There were other contests in the building, with booths featuring a substantial amount of hand-crafted items. Donna Jung, OSU Extension Family Consumer Science educator, was the general superintendent for all the booths put up by Oklahoma Home and Community Education.
“We put on educational booths featuring home projects such as handmade clothing, canned goods, baked goods, quilting and more.”
For the flower show, dozens of carefully arranged bouquets lined the booth, some showing impressive creativity with miniature figures and landscapes.
“Taking part in the competition is a good way to network with the community,” said Courtney Keck, OSU Extension horticulture educator. “It’s all about the pride of the competition rather than the prizes.”
Master Gardener Roger Quinn judged the competition, and the best of show was a nearly 50-year-old cactus grown by John Ridge.
It wouldn’t be the Canadian County Free Fair without more livestock shows. Later on Friday, Jackson Bow of El Reno took home the Grand Heifer award, and Kayden Offolter of El Reno won the reserve championship.
On Saturday morning there was a 4-H/FFA Livestock Judging Contest. For the Steer Show, Jackson Bow again took home the championship, and Lily Wedman of the Yukon FFA won the reserve championship.
After Saturday events like the Horse Show and the children’s Pedal Pull, there was a very successful Stick Horse Rodeo featuring kids from all over the county. All the first-prize winners were from El Reno. Kale Wedman won for ages 3-4, Trip Burden won for ages 5-6, and Brimley Crouch won for ages 7-8.

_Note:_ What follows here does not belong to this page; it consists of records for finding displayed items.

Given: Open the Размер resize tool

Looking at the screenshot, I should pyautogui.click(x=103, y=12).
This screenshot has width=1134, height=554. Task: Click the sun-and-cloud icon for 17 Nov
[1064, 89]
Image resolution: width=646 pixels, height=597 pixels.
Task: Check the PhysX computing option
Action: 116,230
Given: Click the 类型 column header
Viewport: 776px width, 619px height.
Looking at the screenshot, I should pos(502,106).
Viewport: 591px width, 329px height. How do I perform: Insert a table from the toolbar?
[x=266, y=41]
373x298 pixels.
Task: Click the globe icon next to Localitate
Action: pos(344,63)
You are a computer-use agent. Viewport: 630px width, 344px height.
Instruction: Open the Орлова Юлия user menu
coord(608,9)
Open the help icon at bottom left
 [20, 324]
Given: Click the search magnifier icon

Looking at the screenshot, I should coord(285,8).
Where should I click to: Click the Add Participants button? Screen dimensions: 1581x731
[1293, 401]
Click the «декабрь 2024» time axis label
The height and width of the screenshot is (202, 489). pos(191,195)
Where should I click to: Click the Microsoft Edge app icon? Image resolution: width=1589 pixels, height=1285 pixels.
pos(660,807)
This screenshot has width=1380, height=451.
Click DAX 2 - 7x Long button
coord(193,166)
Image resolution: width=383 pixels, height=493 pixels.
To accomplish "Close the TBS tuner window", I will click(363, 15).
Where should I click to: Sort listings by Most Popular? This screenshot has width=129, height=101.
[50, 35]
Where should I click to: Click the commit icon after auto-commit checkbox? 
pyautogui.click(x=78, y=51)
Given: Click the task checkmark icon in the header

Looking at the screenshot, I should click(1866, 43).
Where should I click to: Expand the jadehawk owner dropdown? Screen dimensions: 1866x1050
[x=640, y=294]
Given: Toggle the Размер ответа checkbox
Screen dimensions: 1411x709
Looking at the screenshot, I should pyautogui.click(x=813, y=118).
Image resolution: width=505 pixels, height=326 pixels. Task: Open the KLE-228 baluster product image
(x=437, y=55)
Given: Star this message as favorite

Before Saturday’s musical entertainment began, there was a ceremony for the Family Night Awards. Donna Dyer won Canadian County Person of the Year for her work with the community including organizations such as Blessing Baskets.
With a country sound full of hard rock guitar riffs and passionate vocals, the Holly Beth Band began entertainment on Saturday night. The band elicited cheers from the crowd. The band recently released an EP, and they are working on a full-length album due for release in 2019.
“We’re excited to be out here,” said Kingfisher native Holly Beth. “We are really glad they asked us to come out and play.”
There were many other events and competitions at the fair including master gardening booths, poultry and swine shows, sheep shows, lamb shows, a Tractor Pull, a Horseshoe Pitching Contest, a magic show and more.
Those involved with agricultural organizations such as 4-H, FFA and the OSU Extension believe that their programs teach kids invaluable life lessons. The groups also set out to educate Oklahomans on a myriad of subjects including heart disease, diabetes and other health issues.
“Agriculture is important, everyone should know where their food comes from,” said Union City agricultural educator Amber Johnson. “Our programs help to promote agricultural literacy. They learn responsibility and compassion for animals. It helps them treat animals humanely when going to market — they become advocates for the humane treatment of animals.”
The fair helps bridge the gaps in the county as well, said one official.
“In Canadian County, we have the urban side of the county but still have a culture rich in agriculture,” said Kyle Worthington, Canadian County OSU Extension director. “There gets to be an economic threshold due to the traffic flow and other factors that make it more difficult to farm. With urban sprawl, we’re losing a lot of natural resources, but we’re gaining at the same time. Younger millennials are coming in and they’re curious as to where their food comes from. The agricultural programs teach kids responsibility, public speaking skills and other skill sets. 4-H and FFA have interesting ways to engage kids and help develop their abilities.”